Carl currently resides in the sunny resort of Southend-on-Sea, where he shares an abandoned warehouse with a buffy-tufted marmoset named Tautilus Samson. Together they have all sorts of adventures.

 

Carl is currently completing his second non-fiction book How to Build a Quantum Flux Capacitor in 8 Easy Steps, the sequel to the bestselling Manipulating Time and Space on a Budget. Or maybe not.

 

Richard Fitch

News Bloke

 

Richard Fitch loves choccy biccies, chocolate gateau, chocolate eggs... and in extreme situations the deadly chocolate mousse.

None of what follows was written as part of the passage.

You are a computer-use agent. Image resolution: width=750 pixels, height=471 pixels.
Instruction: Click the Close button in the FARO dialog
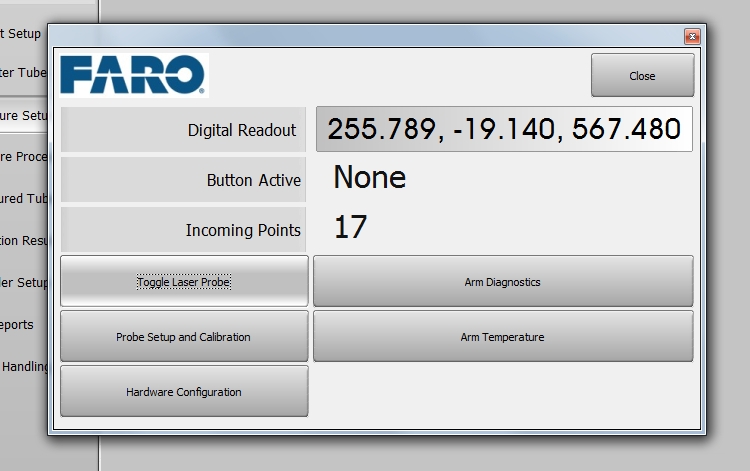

His arch nemesis is the insidious lemon meringue, which has already claimed the lives of three members of the gluttonous Fitch family. Anyone entering his vicinity with such a cantankerous pudding will suffer the brunt of his righteous retaliation.

 

Richard also claims to be one of the two adolescents severely burned when their homemade lightsabers exploded. Though if you ask to see said scars, he'll simply hold his breath until he turns red.

 

DoctrineDee

Reluctant Art/Design Guy

 

In his adolescence DoctrineDee's affection for Mego dolls once became so severe that he wrapped his grandparents in cellophane and pilfered their home in order to buy the rare Cher Mego with "fashions by Bob Mackie".

 

But he's done his time, and DoctrineDee now aids the East End community by stealing Transformers from the richer, thinner kids and giving them to the poorer, fatter kids. And on occasion, himself.